* Description of the task:
Scan the lines below and report each one containing "will" by copying it.

* Source material:
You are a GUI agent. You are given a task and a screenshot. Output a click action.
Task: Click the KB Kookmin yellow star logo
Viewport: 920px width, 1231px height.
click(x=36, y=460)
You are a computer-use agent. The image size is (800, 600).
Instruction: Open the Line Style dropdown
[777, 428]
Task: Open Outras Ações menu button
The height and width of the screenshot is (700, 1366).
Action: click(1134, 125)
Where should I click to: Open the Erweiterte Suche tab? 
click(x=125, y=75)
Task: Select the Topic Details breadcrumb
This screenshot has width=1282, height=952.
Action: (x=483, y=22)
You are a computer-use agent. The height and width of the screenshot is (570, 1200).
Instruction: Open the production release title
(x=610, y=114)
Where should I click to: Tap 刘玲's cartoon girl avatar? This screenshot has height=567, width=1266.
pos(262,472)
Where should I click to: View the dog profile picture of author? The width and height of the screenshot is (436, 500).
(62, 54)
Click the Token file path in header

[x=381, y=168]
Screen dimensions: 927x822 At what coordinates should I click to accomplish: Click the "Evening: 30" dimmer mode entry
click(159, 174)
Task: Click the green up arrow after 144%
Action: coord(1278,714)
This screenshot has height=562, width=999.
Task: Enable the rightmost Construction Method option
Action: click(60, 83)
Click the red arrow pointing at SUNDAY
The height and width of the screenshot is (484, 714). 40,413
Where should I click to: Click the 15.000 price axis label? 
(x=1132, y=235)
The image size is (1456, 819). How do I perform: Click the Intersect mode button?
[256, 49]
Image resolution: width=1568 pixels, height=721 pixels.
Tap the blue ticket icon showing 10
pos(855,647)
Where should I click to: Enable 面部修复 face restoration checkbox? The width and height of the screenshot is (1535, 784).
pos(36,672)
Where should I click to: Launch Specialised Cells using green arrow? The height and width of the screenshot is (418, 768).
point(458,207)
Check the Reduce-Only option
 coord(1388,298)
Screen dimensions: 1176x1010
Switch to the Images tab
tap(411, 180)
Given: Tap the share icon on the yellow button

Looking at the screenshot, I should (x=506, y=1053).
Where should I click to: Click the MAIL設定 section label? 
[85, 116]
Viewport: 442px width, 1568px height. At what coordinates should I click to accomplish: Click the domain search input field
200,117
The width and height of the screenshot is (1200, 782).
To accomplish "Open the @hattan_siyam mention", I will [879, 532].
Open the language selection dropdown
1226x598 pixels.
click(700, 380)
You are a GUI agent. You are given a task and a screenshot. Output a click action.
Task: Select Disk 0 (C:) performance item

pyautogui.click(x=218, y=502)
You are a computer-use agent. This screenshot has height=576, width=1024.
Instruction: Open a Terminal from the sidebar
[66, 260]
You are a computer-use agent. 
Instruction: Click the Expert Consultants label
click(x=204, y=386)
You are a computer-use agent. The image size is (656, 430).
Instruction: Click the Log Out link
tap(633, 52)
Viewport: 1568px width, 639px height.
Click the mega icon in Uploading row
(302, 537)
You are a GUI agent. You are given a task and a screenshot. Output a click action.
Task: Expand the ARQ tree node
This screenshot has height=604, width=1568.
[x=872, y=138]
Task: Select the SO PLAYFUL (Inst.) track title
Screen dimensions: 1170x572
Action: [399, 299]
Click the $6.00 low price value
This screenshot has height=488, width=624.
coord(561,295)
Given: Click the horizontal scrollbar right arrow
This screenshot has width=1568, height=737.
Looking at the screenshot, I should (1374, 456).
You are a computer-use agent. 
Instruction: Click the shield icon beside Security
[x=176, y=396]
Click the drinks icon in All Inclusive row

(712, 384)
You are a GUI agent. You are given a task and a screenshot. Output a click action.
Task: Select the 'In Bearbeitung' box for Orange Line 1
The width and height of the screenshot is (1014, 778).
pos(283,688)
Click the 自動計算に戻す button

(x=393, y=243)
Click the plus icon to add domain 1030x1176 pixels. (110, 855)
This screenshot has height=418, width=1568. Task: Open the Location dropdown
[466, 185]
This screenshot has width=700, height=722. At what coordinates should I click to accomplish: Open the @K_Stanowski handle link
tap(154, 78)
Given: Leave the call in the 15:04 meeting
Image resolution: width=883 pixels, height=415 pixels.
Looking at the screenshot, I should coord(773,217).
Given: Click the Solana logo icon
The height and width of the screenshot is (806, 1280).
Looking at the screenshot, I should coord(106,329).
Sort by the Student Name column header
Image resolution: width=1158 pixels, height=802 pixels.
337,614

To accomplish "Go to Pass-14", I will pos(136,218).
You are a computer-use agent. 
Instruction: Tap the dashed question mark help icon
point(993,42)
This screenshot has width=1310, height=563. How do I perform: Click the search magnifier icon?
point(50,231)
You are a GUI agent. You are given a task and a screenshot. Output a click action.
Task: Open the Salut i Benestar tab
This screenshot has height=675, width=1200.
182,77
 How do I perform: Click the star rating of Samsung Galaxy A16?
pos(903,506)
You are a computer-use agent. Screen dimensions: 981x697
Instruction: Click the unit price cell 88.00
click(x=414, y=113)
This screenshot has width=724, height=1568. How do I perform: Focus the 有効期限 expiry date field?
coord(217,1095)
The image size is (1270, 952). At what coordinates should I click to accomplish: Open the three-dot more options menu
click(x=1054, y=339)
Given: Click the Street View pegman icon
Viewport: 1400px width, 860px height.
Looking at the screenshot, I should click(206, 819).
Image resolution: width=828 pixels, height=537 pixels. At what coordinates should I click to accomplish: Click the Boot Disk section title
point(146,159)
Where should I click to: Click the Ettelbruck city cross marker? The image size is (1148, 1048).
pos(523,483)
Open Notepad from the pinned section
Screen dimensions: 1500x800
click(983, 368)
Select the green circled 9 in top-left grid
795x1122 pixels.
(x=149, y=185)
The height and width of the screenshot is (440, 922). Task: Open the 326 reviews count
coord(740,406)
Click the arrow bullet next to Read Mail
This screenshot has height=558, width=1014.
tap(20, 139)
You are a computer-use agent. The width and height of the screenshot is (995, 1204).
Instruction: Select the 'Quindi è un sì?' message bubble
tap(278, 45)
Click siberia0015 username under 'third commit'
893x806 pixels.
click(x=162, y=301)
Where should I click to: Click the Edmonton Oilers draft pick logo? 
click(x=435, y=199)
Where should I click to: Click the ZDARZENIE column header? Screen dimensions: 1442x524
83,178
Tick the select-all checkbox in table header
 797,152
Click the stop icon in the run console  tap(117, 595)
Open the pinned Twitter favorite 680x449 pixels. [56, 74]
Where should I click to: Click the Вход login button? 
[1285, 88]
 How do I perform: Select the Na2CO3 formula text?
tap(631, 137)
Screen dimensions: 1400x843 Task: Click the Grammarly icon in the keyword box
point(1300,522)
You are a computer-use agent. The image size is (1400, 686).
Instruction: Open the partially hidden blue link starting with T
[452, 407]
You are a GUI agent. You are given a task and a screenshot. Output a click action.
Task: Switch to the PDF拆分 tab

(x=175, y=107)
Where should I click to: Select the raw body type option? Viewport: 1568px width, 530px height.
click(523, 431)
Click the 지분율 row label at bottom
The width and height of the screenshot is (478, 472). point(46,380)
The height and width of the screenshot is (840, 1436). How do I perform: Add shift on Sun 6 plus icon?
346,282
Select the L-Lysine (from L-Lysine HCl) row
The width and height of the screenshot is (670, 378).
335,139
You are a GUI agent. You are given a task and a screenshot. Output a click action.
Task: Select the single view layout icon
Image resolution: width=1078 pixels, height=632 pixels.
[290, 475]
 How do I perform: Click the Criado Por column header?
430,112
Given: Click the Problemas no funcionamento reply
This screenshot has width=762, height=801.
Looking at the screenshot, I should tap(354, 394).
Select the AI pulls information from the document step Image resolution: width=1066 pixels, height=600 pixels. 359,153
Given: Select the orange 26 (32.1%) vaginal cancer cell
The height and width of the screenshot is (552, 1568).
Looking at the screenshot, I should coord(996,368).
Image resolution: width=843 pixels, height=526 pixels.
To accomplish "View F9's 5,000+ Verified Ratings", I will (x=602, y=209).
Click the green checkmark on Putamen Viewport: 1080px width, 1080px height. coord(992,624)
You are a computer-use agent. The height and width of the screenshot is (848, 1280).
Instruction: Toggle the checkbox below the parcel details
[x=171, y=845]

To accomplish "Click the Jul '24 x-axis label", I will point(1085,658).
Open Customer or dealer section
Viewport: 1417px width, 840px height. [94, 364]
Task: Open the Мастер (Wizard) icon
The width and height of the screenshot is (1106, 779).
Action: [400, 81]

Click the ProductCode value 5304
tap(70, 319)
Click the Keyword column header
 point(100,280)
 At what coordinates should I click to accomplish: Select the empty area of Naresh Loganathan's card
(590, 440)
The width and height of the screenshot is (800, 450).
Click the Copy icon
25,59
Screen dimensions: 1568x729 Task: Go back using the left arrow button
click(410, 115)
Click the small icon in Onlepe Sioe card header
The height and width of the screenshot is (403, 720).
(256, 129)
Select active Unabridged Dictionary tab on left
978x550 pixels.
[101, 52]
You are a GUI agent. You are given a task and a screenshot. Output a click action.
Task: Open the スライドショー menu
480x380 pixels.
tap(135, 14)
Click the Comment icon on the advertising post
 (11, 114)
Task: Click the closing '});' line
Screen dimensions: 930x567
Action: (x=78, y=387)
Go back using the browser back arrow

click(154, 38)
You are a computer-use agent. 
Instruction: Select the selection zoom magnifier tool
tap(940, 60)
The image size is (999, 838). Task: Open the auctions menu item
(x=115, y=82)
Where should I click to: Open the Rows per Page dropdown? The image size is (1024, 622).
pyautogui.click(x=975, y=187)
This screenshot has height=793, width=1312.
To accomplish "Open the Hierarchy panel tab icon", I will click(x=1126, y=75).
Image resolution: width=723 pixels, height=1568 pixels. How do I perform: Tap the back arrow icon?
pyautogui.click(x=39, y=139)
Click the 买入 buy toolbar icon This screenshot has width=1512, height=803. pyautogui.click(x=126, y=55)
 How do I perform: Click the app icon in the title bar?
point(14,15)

* Problem solution:
To accomplish "Open the @hattan_siyam mention", I will [879, 532].
To accomplish "Go to Pass-14", I will pos(136,218).
To accomplish "View F9's 5,000+ Verified Ratings", I will (x=602, y=209).
To accomplish "Click the Jul '24 x-axis label", I will point(1085,658).
To accomplish "Open the Hierarchy panel tab icon", I will click(x=1126, y=75).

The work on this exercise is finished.